Description:
We are seeking an experienced and forward-thinking Senior Manager to lead our Data Engineering and MLOps functions within Valvoline Global. This role will guide a team responsible for designing, building, and operationalizing the enterprise data platform that powers analytics, reporting, and machine learning across the organization.
The ideal candidate has deep experience in Databricks for data engineering, data governance, and MLOps, with the demonstrated ability to leverage SAP systems such as SAP BW/4HANA, SAP S/4HANA, and SAP Datasphere.
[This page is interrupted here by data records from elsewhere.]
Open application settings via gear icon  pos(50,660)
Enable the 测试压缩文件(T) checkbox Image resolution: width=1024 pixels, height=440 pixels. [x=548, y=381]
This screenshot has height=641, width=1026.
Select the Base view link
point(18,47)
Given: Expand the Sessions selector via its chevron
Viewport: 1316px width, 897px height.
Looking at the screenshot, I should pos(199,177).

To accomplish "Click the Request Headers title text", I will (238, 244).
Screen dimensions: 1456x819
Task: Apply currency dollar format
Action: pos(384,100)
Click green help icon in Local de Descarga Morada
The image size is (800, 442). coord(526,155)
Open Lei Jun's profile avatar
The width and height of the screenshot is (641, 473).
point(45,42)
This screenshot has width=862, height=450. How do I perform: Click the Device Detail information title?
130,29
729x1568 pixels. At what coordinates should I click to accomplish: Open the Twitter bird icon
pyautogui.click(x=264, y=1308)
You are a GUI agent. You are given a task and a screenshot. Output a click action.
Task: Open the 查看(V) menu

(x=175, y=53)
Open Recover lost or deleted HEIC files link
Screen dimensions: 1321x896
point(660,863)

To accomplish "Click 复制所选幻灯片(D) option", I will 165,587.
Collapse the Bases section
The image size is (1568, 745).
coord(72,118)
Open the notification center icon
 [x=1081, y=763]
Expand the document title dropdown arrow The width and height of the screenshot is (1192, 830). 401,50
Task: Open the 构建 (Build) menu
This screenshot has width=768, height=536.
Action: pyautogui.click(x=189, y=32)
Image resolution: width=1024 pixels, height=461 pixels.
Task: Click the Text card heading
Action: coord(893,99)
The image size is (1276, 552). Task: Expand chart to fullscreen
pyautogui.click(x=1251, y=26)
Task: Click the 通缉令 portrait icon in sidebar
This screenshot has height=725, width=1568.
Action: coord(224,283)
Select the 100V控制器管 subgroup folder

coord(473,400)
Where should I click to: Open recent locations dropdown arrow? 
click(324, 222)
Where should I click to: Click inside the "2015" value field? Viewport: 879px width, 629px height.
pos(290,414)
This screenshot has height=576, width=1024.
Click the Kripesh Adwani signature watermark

This leader will play a critical role in delivering trusted, high-quality data and ensuring our platforms are scalable, reliable, and aligned to business needs.
How You Make An Impact (Job Accountabilities)
- Lead, mentor, and develop a high-performing Data Engineering and MLOps team that supports enterprise data and analytics initiatives.
- Design, build, and optimize robust, scalable, and high-performance data pipelines and data products using Databricks (PySpark, Delta Lake, Unity Catalog).
- Oversee integration of SAP systems—including SAP BW/4HANA, SAP S/4HANA, and SAP Datasphere—into cloud data platforms and analytics environments.
- Partner with data architects, analysts, data scientists, and business stakeholders to gather requirements and deliver data solutions that support strategic objectives.
- Establish and manage MLOps frameworks for automated model training, deployment, monitoring, and lifecycle management using Databricks and MLflow.
- Ensure and enforce data quality, metadata management, lineage tracking, and governance standards across the data ecosystem.
- Implement monitoring, observability, and incident management processes to maintain platform reliability, performance, and uptime.
- Evaluate emerging tools, technologies, and best practices in modern data engineering, SAP integration, cloud architecture, and machine learning operations.
- Create documentation, reusable frameworks, and standards to ensure consistency, transparency, and scalability across all data processes.
- Collaborate with security, cloud, SAP, and enterprise architecture teams to ensure compliance, safety, and alignment with corporate technology strategy.
What You Bring to the Role (Job Qualifications / Education / Skills / Requirements / Capabilities)
- Bachelor’s or Master’s degree in Computer Science, Engineering, Information Systems, Data Engineering, or a related field.
- 8–12+ years of experience in data engineering, data platforms, or analytics technology roles.
- 3–5+ years of leadership experience managing technical teams or driving enterprise-scale data initiatives.
- Strong expertise in Databricks, including Spark/PySpark, Delta Lake, Unity Catalog, MLflow, and workflow orchestration.
- Strong understanding of data engineering principles, ELT/ETL design, modern data warehousing, and cloud data architectures.
- Proven ability to quickly learn and adopt SAP data technologies (SAP BW/4HANA, SAP S/4HANA, SAP Datasphere).
- Experience with cloud platforms such as Azure, AWS, or GCP, including data storage, compute, orchestration, and DevOps tooling.
- Proficiency in SQL and at least one programming language (Python preferred).
- Experience implementing CI/CD and DevOps practices for data and machine learning pipelines.
- Strong communication, stakeholder management, and cross-functional leadership skills.